_Problem description_.
Convert the material below into a Markdown table with the columns Row and Line, starting at the line that contains "Identify the location" and ending at the end of the material, both included. Number the rows, skip any blank lines, and omit the pictures.

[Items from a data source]
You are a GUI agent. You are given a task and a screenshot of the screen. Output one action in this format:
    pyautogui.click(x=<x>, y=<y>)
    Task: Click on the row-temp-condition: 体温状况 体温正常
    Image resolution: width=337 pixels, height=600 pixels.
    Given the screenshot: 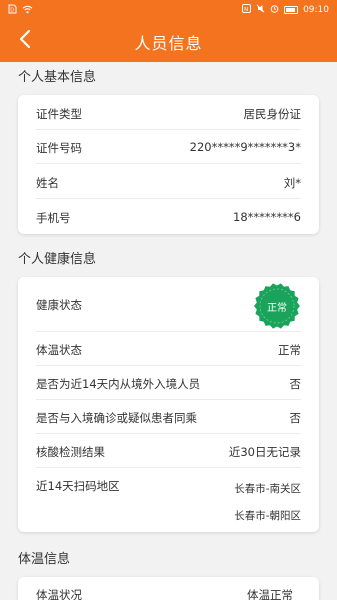 What is the action you would take?
    pyautogui.click(x=168, y=588)
    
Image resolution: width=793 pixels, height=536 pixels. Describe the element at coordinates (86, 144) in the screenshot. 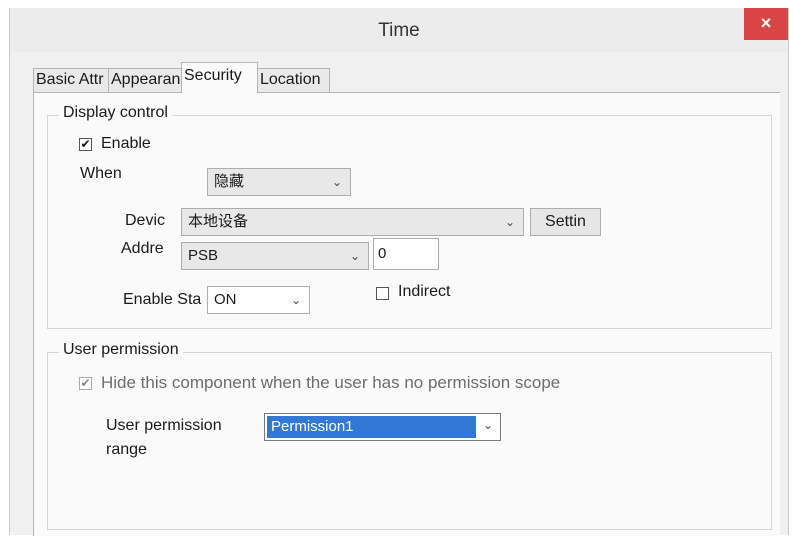

I see `enable-checkbox: ✔` at that location.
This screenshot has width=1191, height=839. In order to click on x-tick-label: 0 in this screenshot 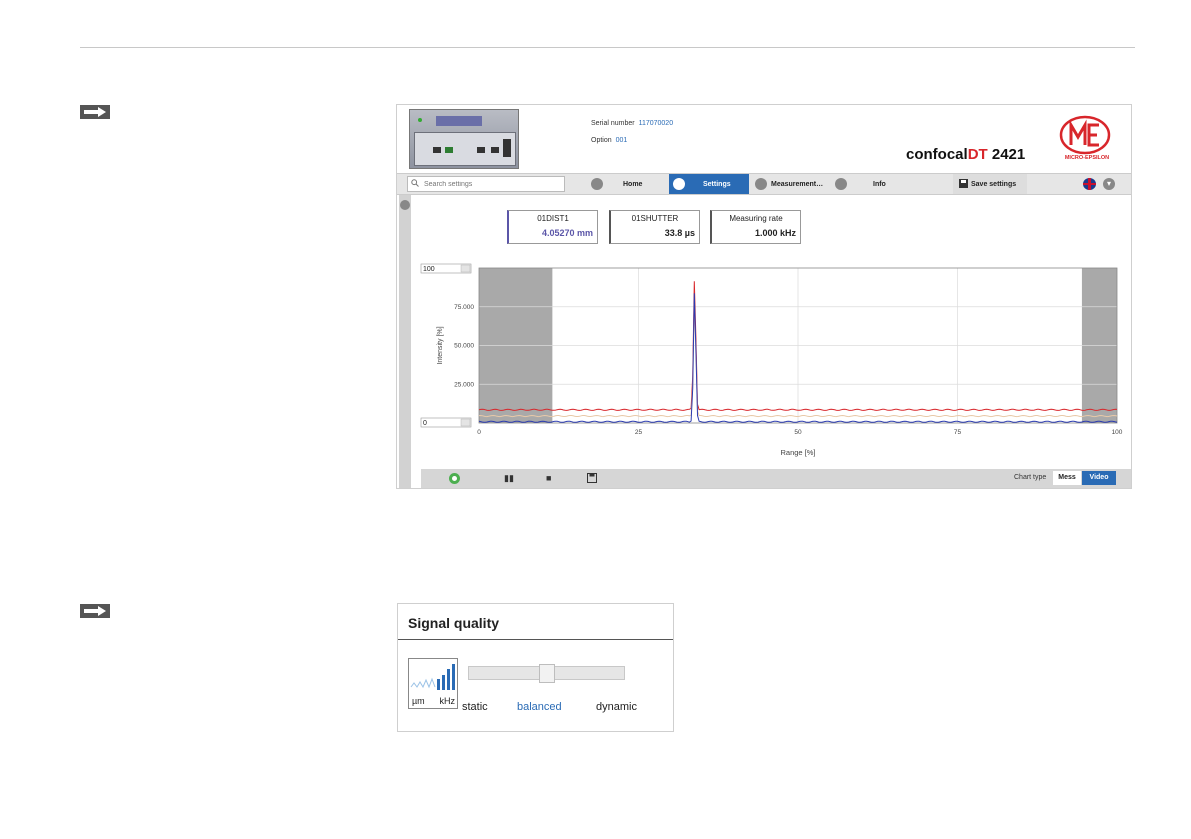, I will do `click(479, 432)`.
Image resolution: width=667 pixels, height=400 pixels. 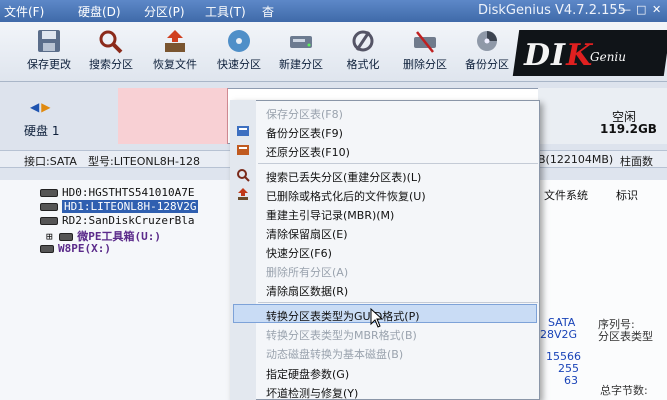 I want to click on menu-file: 文件(F), so click(x=24, y=12).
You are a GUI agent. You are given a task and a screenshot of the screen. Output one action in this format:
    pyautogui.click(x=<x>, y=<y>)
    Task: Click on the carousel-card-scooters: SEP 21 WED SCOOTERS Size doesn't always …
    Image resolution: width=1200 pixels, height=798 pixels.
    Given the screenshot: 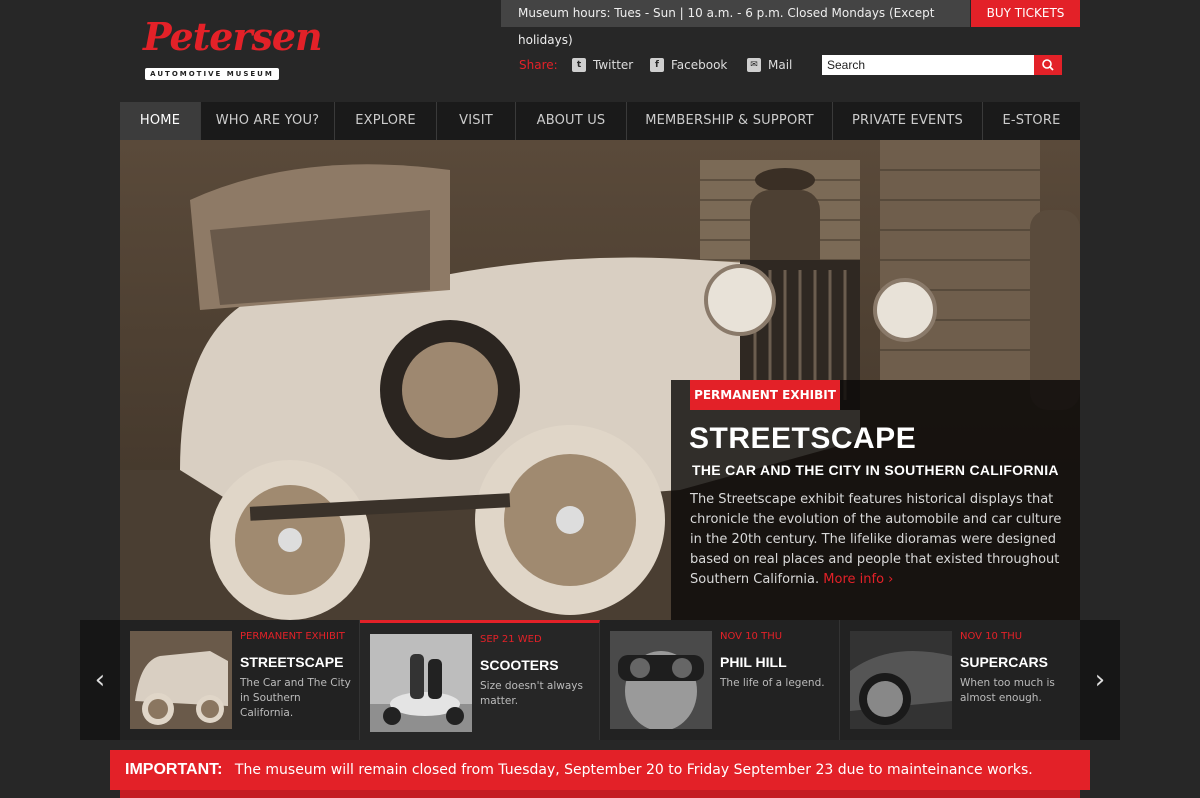 What is the action you would take?
    pyautogui.click(x=480, y=680)
    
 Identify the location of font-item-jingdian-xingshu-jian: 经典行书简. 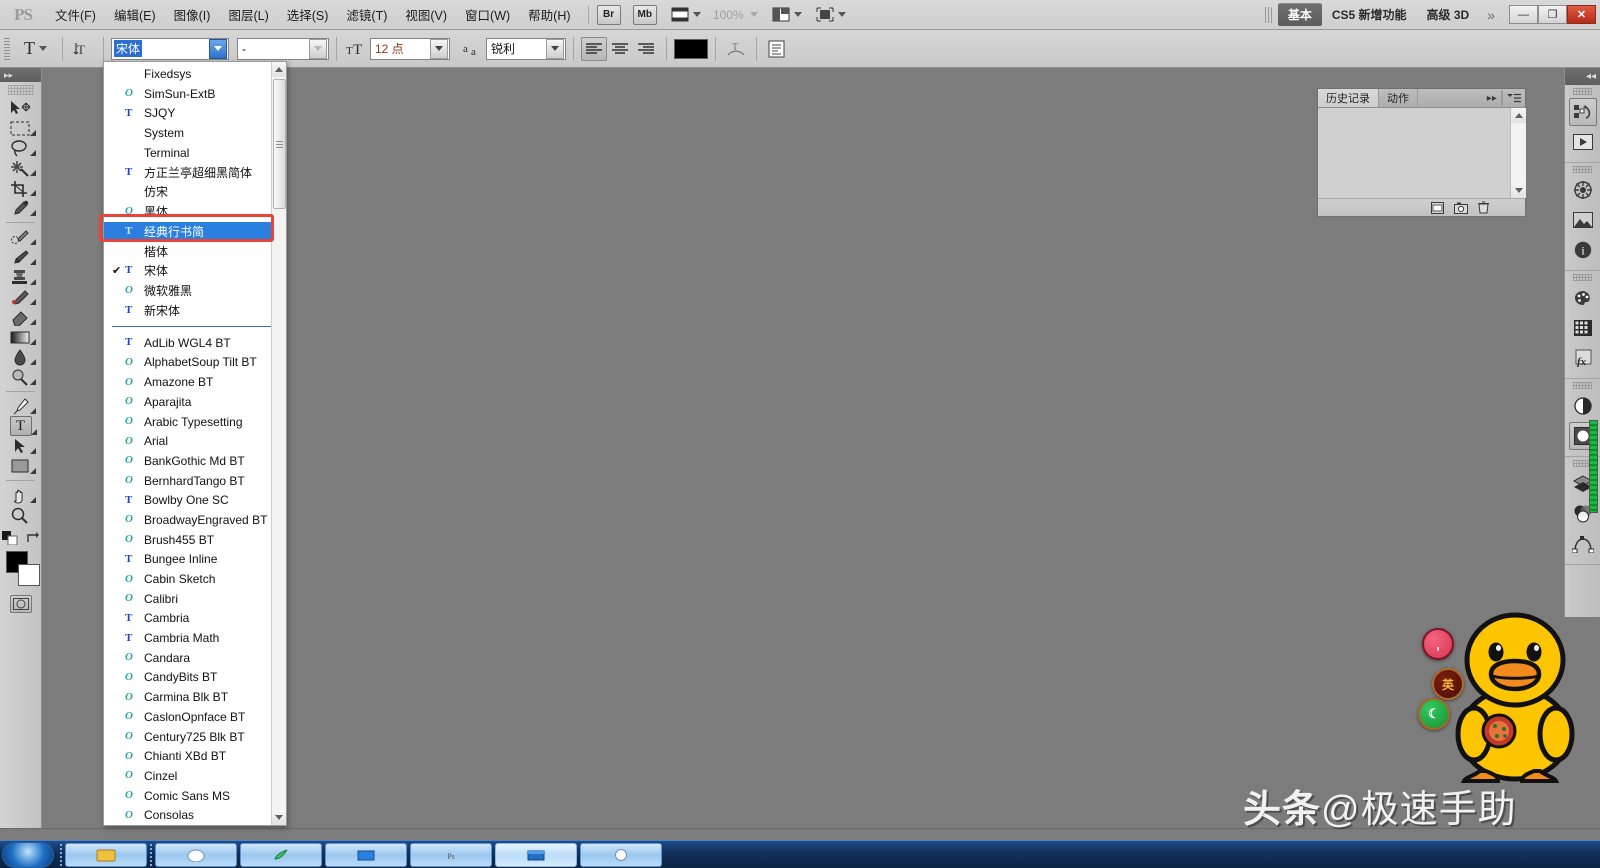
(195, 232).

_Completed task_.
| Row | Line |
|---|---|
| 1 |  Identify the location of font-item-jingdian-xingshu-jian: 经典行书简.  |
| 2 | (195, 232). |